Real-time geometric processing is essential to improving the image quality by automatically correcting the optical distortions. This not only improves the image quality but enables the use of lower cost windshields and HUD mirrors. Looking even further out, the HMI experts are looking at augmented reality applications with the HUD, where objects on the road are highlighted with graphics real-time, these applications require the distortion correction to also be applied real-time.
HUD’s will become more popular as costs come down since they allow drivers to keep their eyes on the road rather than looking down on a display. Next generation HUD’s that are in development will contain a lot of information, transforming the driver seat into an automotive cockpit. See Figure 8.
Auto Safety System Architectures:
There are a lot of discussions underway by various entities as to what will be the ultimate architecture of automotive safety camera systems. Some advocate using a super-computer (ECU) under the hood to handle everything. Perhaps a better approach is to have one or two powerful processors under the hood – one for safety functions and one for infotainment, while the various sub-systems (cameras, displays) having their own “smarts” built-in. This would enable them to send pre-processed video to the ECU’s thus simplifying their tasks and greatly reducing latency. The advantages of having a processor for each camera include the elimination of a single point of failure to the broader system, reducing system latency with local processing, increased flexibility for optioning different classes of vehicles with different numbers of cameras, and insuring that the image and geometric processing are matched to the individual image sensor and lens during manufacture.

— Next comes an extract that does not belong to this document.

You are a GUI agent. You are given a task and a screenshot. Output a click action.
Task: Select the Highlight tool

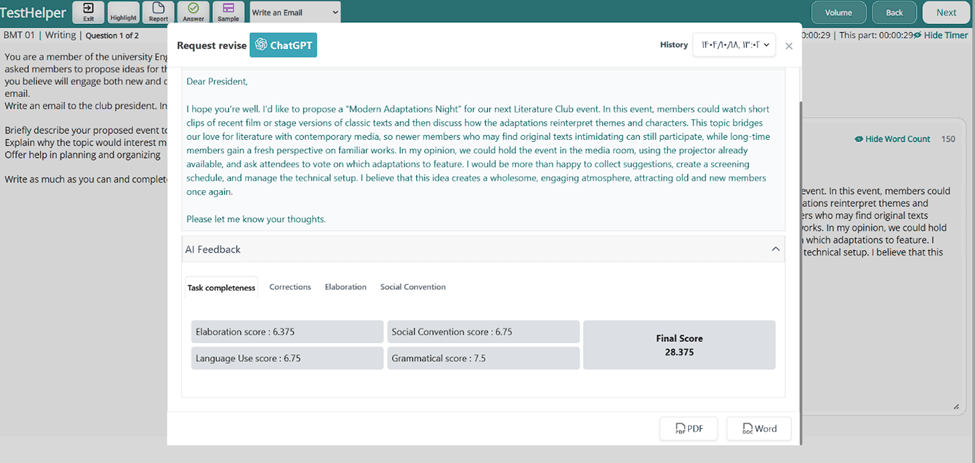(124, 12)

The Semiconductor Sales Process in the Auto Industry:
The auto industry supply chain is such that the auto OEM’s (Toyota, VW, GM, etc.) source their camera modules from Tier-1 suppliers (Panasonic, Sony, Magna, Hyundai Mobis, Bosch, etc.). A chip supplier needs to market their devices to both OEM’s (to show the device unique benefits) as well as the Tier-1s, which are the ultimate IC customer. Once the Tier-1’s have evaluated the IC product, built camera prototype they then present them to OEM’s who, in turn, spent considerable time evaluating and qualifying the product. Upon a successful evaluation, the cameras are assigned to a particular model and scheduled for production – typically starting 18 months or longer into the future from that decision. From developing a new chip to ramping volume production can take to 2-4 years, but there are some silver linings. Typical auto platforms are in production for 4-5 years with accurate and dependable volume forecasts. In addition, with the amount of effort that was required to qualify a new camera and once a Tier-1 has the camera in production by an OEM, it typically becomes much easier to roll the same camera quickly across multiple new OEM product lines.
The auto camera IC market is a great market – once you get there! And we believe GEO is there!